Organic farming can indeed feed the world
A story I’d seen in the Globe and Mail fell by the wayside when I’d first marked it for follow-up. I rediscovered it when periodically ploughing up old links, searching for overlooked or under-regarded treasure.
In brief, there is growing evidence that:
(a) the Green Revolution has not, by and large, provided sustainably higher yields than organic agriculture
(All but one of the seven links above point to different datasets — and that odd-one-out, from Grist, has additional data cited in one of the first comments.)
Before further discussion, a few excerpts. First, from link #1 above,
…the Green Revolution’s key innovations - chemicals and monocultures - are being blamed for a recent pest and disease epidemic that has ravaged Asian rice fields and sharply curtailed the supply of the main food staple of half of the world’s population…
…David Pimentel, a Cornell University entomologist who has also linked pesticide overuse to planthopper outbreaks in Asian rice fields, says that when Indonesia sharply restricted the use of the chemicals on its rice crops in the 1980s, yields increased by 12 per cent in five years.
In a 22-year study he reported on in 2005 in the journal BioScience, Dr. Pimentel compared organic and conventional crop yields in Pennsylvania and found that organic methods produced the same or better harvests, while eliminating the use of pesticides and commercial fertilizers, reducing watering needs and leaving the soil healthier…
And from Monbiot, writing in 2000:
Last week, Nature magazine reported the results of one of the biggest agricultural experiments ever conducted. A team of Chinese scientists had tested the key principle of modern rice-growing - planting a single, high-tech variety across hundreds of hectares - against a much older technique: planting several breeds in one field. They found, to the astonishment of the farmers who had been drilled for years in the benefits of “monoculture”, that reverting to the old method resulted in spectacular increases in yield.

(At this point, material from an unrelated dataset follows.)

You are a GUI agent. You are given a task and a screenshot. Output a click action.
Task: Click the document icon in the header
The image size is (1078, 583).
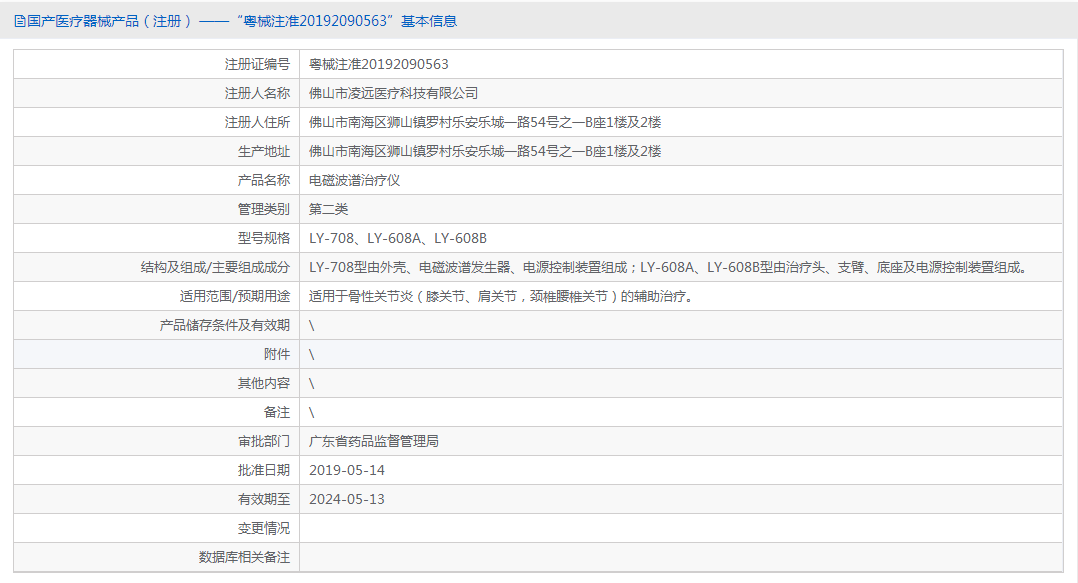(19, 21)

Rice blast - a devastating fungus which normally requires repeated applications of poison to control - decreased by 94 per cent. The farmers planting a mixture of strains were able to stop applying their poisons altogether, while producing 18 per cent more rice per acre than they were growing before.
Before going further, let me emphasize that I’m no technophobe — I’m a chemical engineer, after all — and that scientific research, including the possible use of genetic engineering, must continue. (Some of the efforts listed here are particularly commendable.) As pointed out by this counter-article in Cosmos magazine, organic farming will not succeed in all circumstances.
None the less, based on the data I’ve seen, I suspect organic farming can feed the world better and more sustainably than industrial, chemical agriculture. There’s simply too much blowback from the use of herbicides and pesticides. Collateral biological damage occurs with the application of these compounds, and killing virtually all the targeted weeds… is in the end, an indirect way of selecting weeds for pesticide-resistance. The (ab)use of pesticides leads to pesticide-resistant weeds, as surely as the (ab)use of antibiotics leads to antibiotic-resistant superbugs. And when that happens, the net effect of the pesticides will have been to weaken the web of other microorganisms in the soil, impairing its fertility.